Description of the task
From the entries, copy each line that includes "Europe".

——————————

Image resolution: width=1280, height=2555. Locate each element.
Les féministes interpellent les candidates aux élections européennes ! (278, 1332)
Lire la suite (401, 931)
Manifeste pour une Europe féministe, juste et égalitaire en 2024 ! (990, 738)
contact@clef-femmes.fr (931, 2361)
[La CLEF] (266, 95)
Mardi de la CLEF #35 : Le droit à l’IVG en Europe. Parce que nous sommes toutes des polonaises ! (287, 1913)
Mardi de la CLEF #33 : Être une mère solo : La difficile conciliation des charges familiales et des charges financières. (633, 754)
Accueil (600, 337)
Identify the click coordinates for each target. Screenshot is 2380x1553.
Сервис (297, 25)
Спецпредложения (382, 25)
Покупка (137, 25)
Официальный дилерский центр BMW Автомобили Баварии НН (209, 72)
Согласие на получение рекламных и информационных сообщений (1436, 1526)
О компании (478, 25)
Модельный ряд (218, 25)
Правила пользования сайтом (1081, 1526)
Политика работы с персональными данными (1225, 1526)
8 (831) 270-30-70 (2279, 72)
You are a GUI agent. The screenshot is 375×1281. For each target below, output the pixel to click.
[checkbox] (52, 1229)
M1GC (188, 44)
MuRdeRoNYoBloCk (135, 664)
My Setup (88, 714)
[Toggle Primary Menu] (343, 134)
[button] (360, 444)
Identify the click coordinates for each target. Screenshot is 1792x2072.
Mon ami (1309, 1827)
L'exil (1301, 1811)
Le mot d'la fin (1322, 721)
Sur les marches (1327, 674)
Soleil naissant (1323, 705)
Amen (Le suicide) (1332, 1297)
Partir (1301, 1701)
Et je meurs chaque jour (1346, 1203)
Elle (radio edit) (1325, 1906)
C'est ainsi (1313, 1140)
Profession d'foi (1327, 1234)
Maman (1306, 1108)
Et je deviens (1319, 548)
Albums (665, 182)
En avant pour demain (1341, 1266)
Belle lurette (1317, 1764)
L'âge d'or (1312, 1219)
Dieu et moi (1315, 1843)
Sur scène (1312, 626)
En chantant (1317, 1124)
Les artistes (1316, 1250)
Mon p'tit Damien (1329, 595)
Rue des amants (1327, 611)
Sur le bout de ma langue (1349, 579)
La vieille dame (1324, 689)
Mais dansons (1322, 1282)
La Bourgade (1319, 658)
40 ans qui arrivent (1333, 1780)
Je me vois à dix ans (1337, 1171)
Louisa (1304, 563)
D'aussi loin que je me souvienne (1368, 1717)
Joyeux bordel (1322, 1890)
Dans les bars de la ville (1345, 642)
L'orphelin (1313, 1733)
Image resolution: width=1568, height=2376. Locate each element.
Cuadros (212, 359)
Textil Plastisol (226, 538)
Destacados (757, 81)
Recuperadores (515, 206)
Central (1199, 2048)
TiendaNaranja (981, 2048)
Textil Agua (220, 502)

——————————

Response to the exercise
Manifeste pour une Europe féministe, juste et égalitaire en 2024 ! (990, 738)
Mardi de la CLEF #35 : Le droit à l’IVG en Europe. Parce que nous sommes toutes des polonaises ! (287, 1913)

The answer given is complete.